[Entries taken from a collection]
Start of Block
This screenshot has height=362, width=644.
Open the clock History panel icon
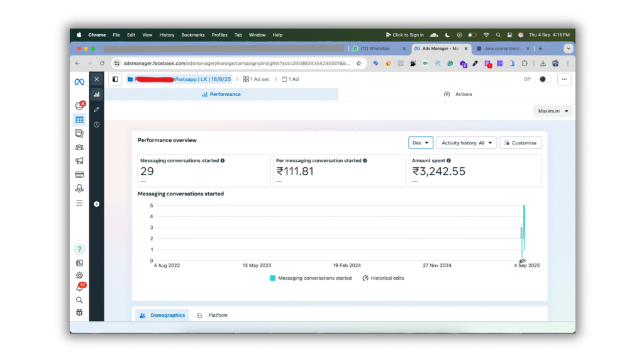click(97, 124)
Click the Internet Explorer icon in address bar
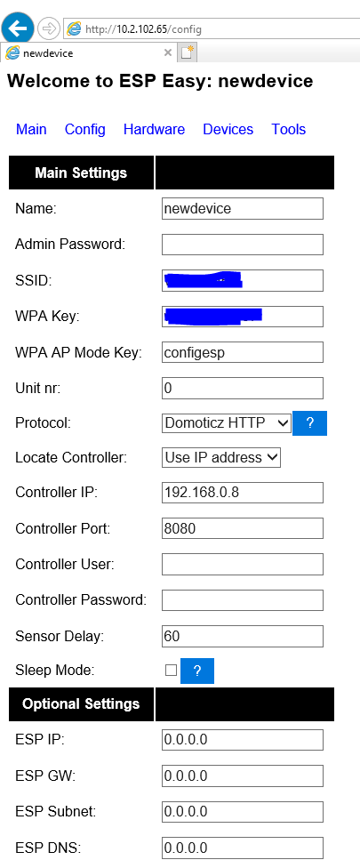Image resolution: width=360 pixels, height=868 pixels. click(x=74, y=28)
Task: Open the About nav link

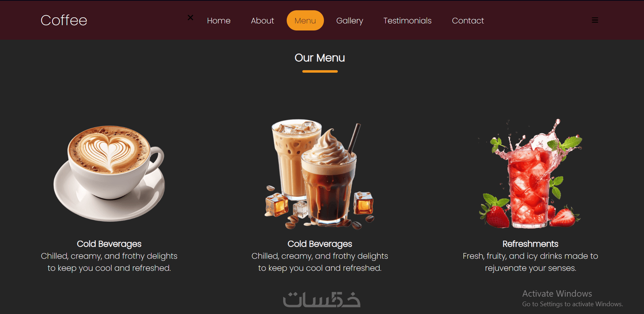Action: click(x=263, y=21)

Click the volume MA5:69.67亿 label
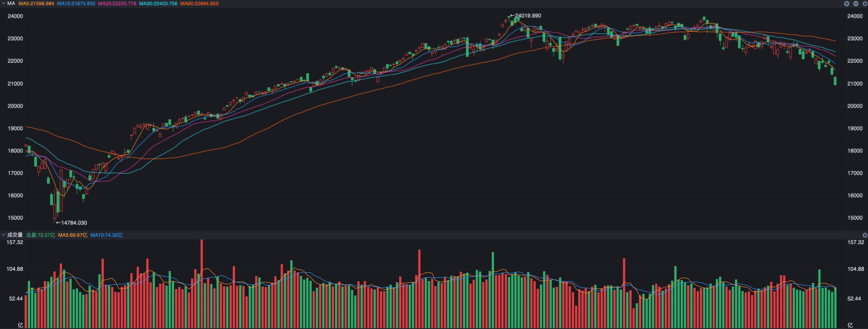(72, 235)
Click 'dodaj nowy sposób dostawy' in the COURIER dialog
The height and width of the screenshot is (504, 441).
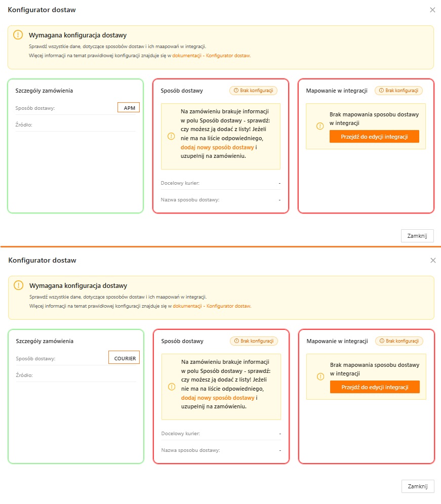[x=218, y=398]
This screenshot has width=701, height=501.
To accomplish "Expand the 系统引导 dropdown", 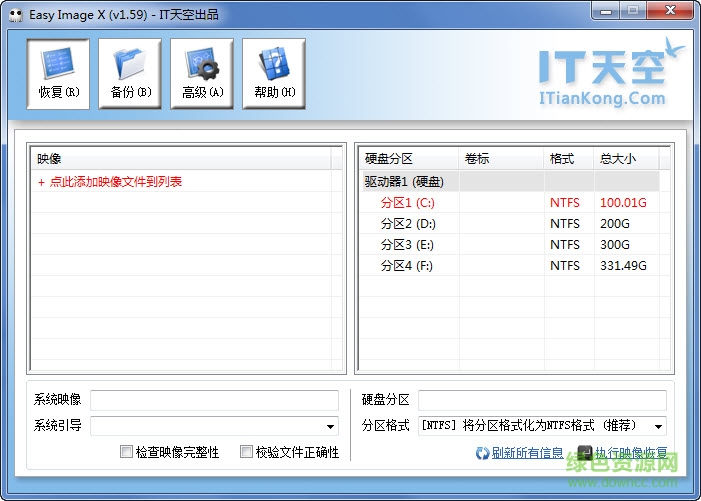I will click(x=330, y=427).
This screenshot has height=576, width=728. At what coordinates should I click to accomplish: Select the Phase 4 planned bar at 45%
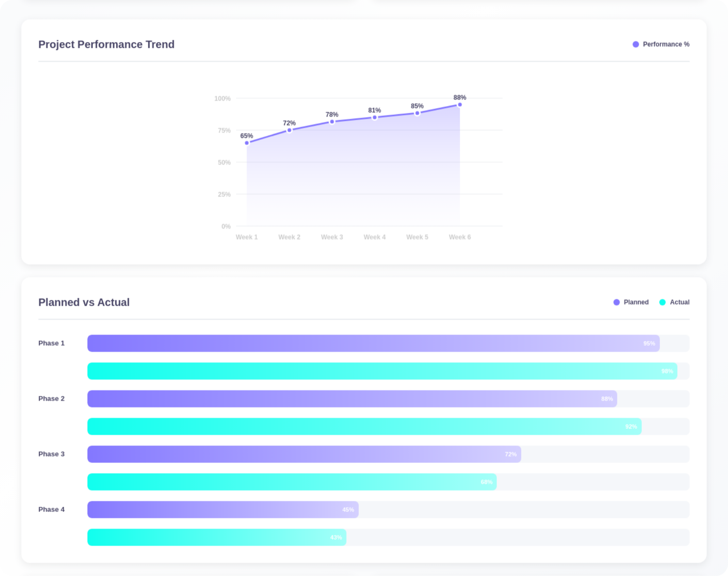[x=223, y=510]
End of Block
== Try it ==
Your answer is the exact run of lines above from the one with "Open the clock History panel icon" through the one with "This screenshot has width=701, height=501.", both ends included, minus any picture.

== Written answer ==
Open the clock History panel icon
click(97, 124)
Click the Internet Explorer icon in address bar
Image resolution: width=360 pixels, height=868 pixels. click(x=74, y=28)
Task: Open the About nav link

Action: click(x=263, y=21)

Click the volume MA5:69.67亿 label
(72, 235)
Click 'dodaj nowy sposób dostawy' in the COURIER dialog
The height and width of the screenshot is (504, 441).
[x=218, y=398]
This screenshot has width=701, height=501.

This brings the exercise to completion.